> **About this task**: Repeat each entry as written, dropping any picture you find.

== Data ==

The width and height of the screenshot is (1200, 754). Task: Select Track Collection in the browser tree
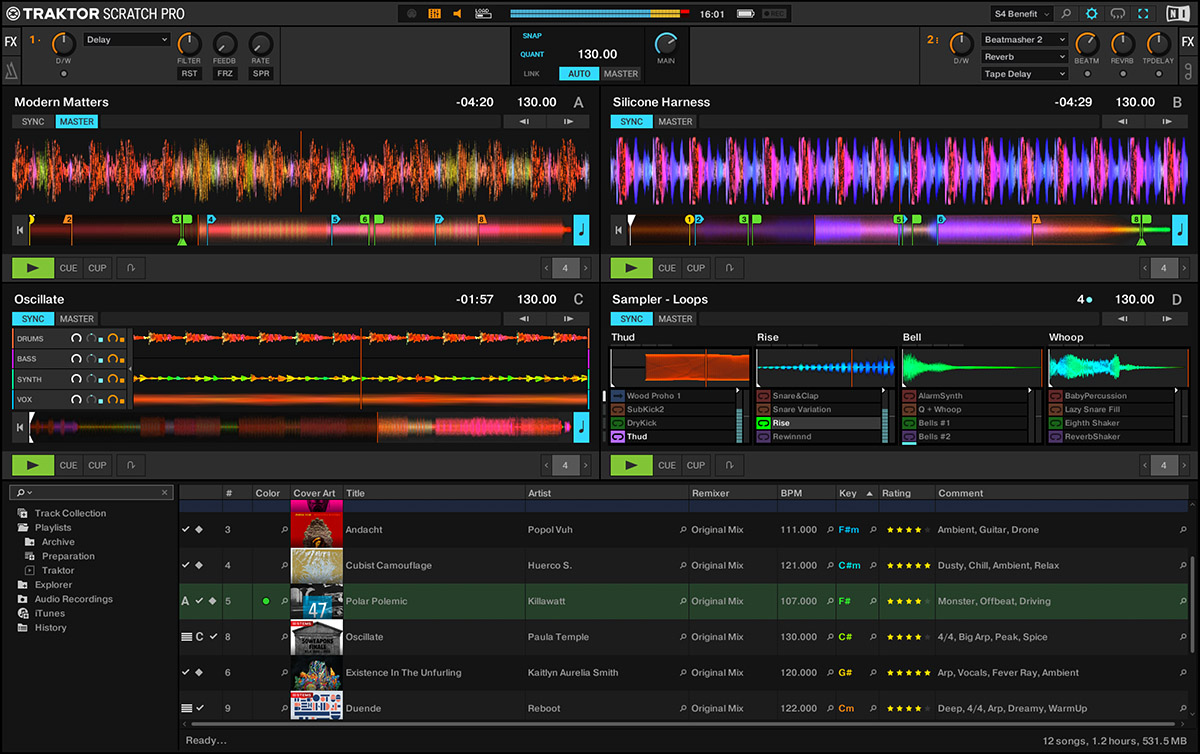tap(69, 513)
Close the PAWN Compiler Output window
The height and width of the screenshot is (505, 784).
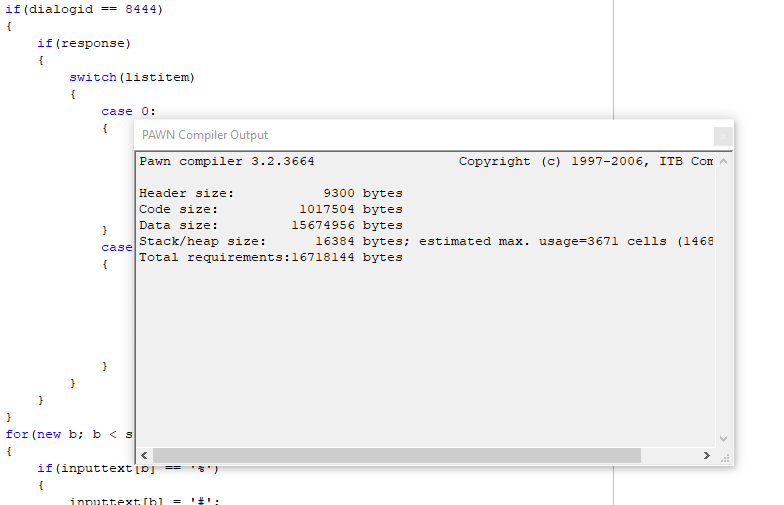click(723, 136)
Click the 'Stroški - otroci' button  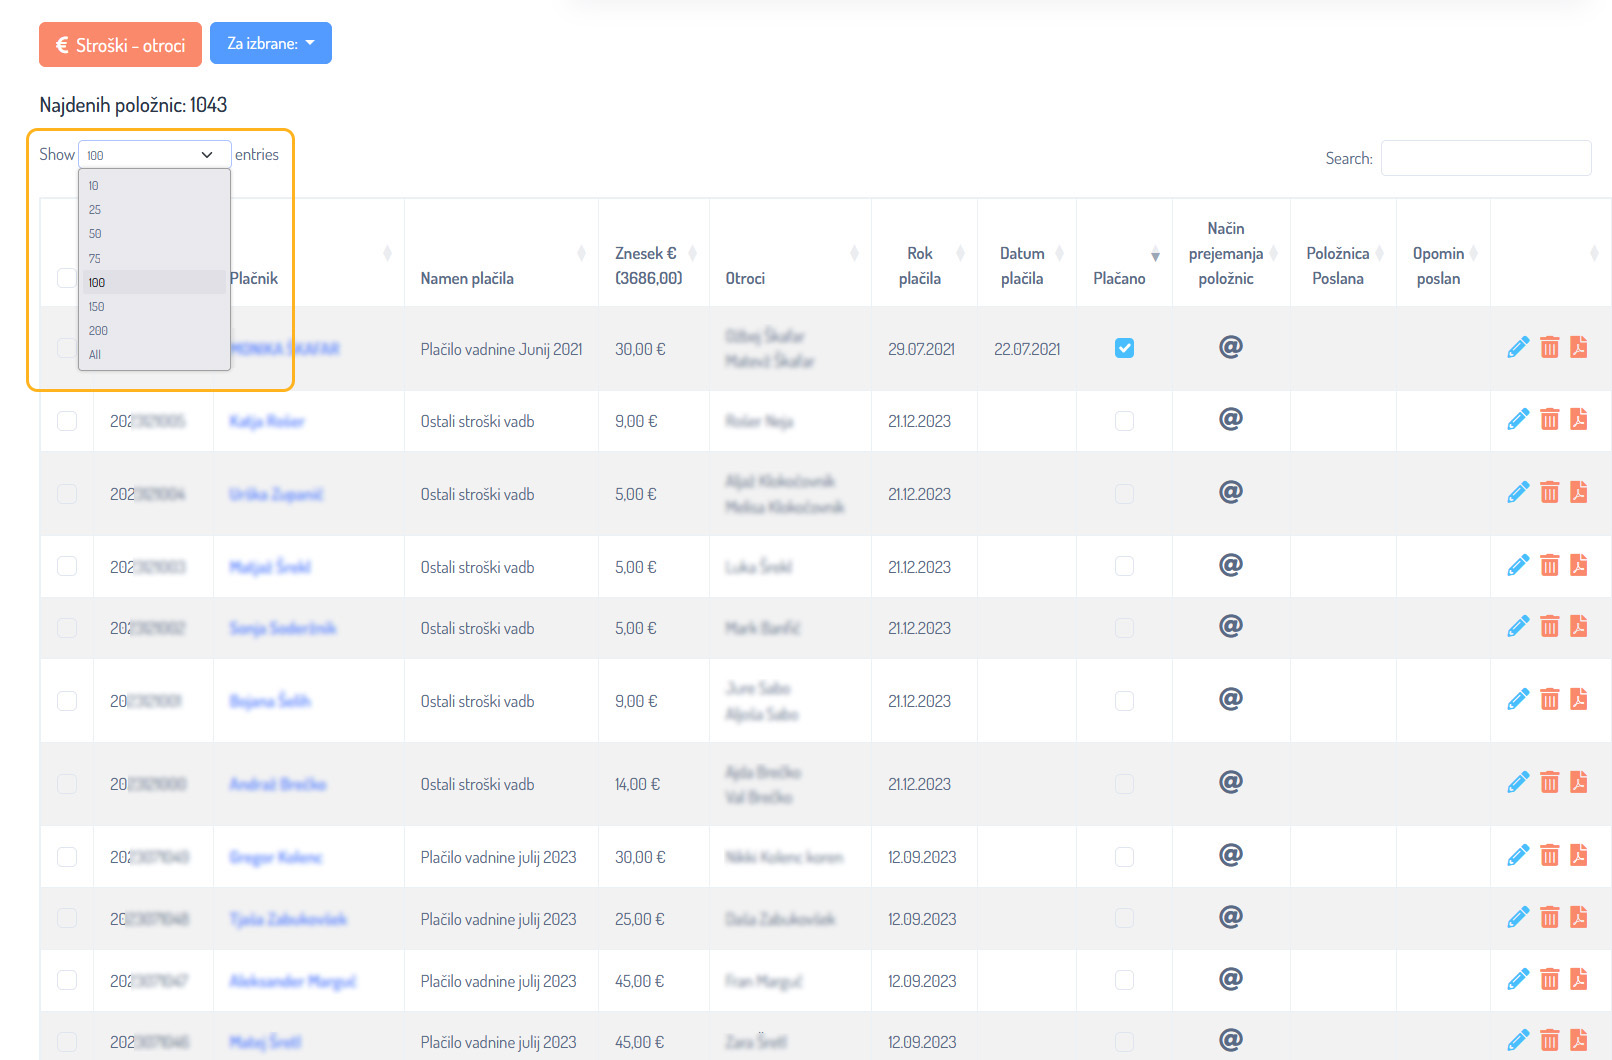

===

> **Answer box**:
The width and height of the screenshot is (1200, 754). Task: Select Track Collection in the browser tree
tap(69, 513)
Close the PAWN Compiler Output window
The height and width of the screenshot is (505, 784).
click(723, 136)
Click the 'Stroški - otroci' button  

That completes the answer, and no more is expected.